Fortunately, the rest of the night was uneventful except for the occasional wind-blown drizzle or refreshing ocean spritz in the face. We did not wake to the sunrise we were hoping for, as a cloud front blanketed the ocean, but the view was still exceptional as we packed up camp and said goodbye to our kitten campmates. Getting an on-time departure was much easier with the natural light to spur us on and no comforts of home to cause us to linger.




We were on our way by 8 am and logged the 15 km to Fengbin (豐濱) in little time and, thankfully, little wind. Once there, we wolfed down some tasty danbing (蛋餅 – savory scallion egg pancake) to start our morning. We topped off our sports drink and snack supply after a strange conversation/lecture from a portly smoker who, among many things, performed tai chi for us to demonstrate that he was in better shape than cyclists.


After a few more beautiful ocean views, the road turned upward and inward for some lush jungle climbing. Even away from the seashore and breezes, the heat was not really a problem and we made steady progress up to an amazing viewpoint just before a tunnel (and the actual official overlook on the other side).



Then it was down the first of the trip’s many giggle-inducing descents, followed by a bit more up, some more down along the coast, through a series of tunnels where we saw a group of bikers churning uphill in the other direction (ouch), and then on to the flats for the final 20 km of the day. Making good time, we spun past theme parks and along riverside bike paths into the city.


After papaya milk, we sought out this famous youbing (油餅) stand.
3 cooks stand around this big vat of oil, throwing in, taking out, and spicing up slices of dough and eggs
Highly recommend for non-nutritional reasons

With snacks out of the way, we headed to our homestay. For a similar price to the previous night’s campground, we had a spacious and clean modern room, koi pond, and a washing machine (already much-needed). We felt bad dragging our stinky and dusty bikes (and selves) inside, but the host graciously welcomed us in to relax.

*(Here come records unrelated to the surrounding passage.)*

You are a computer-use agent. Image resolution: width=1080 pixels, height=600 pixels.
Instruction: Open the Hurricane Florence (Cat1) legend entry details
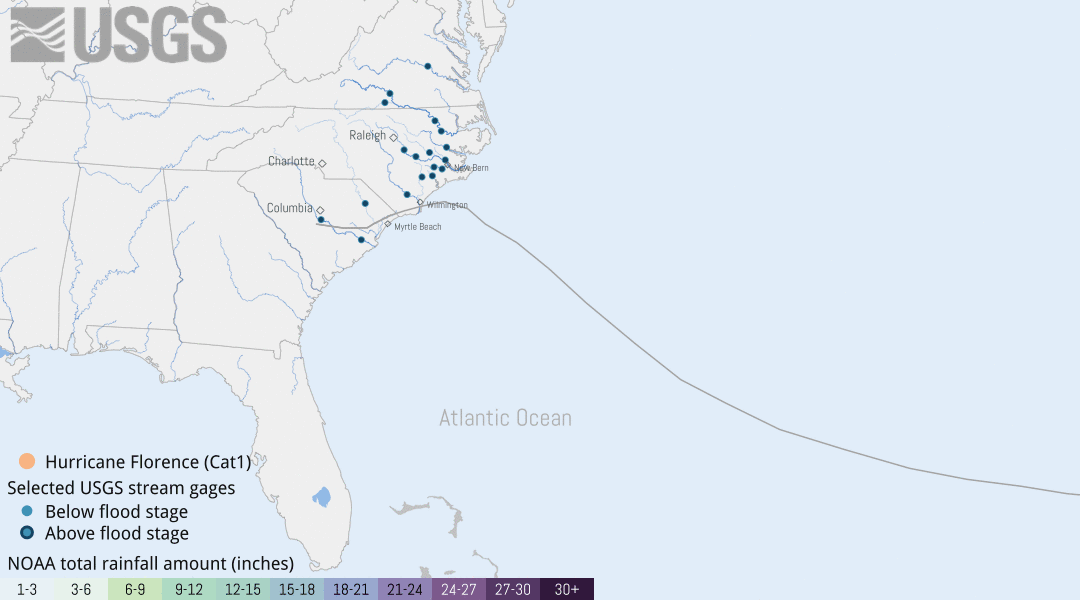click(x=150, y=462)
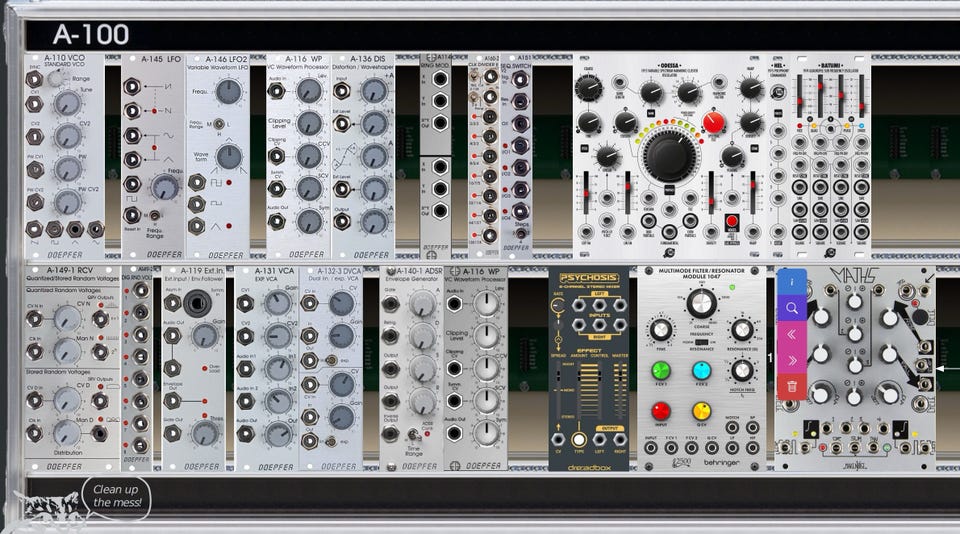Select the A-110 VCO module
Viewport: 960px width, 534px height.
(64, 156)
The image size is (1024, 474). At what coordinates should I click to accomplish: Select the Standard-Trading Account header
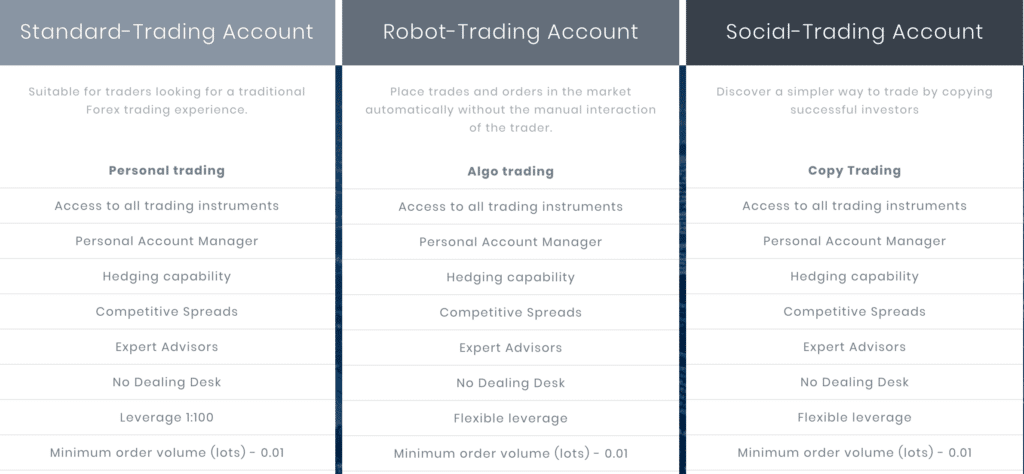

Long warm showers and purple velvet furniture allowed us to lounge comfortably and plan next day’s route to Taipei. We considered combining a train from Hualien and short ride to Jiaosi with the big vertical climb into Taipei into a single day, as well as skirting around the northern coast via Fulong and Tamsui. We eventually decided to play it by the book: tomorrow, we would take the short train ride from Hualien to Su’aoxin followed by a quick spin into Jiaosi, then make the climb to Taipei the following day.

Plan settled, we set out on foot to secure train tickets for us and our bikes (which require an additional half-price ticket each), and to locate some of Hualien’s vegetarian cuisine, which is notable and widely available due to the large local Buddhist population. The train tickets were easily obtained, so easily in fact that having listened to each half of the conversation, I realized that even I might have been able to accomplish it with my rudimentary language skills. Tickets in hand, bellies full, we returned to our homestay and did a quick load of laundry (Emerson)/passed out (Teresa, later also Emerson).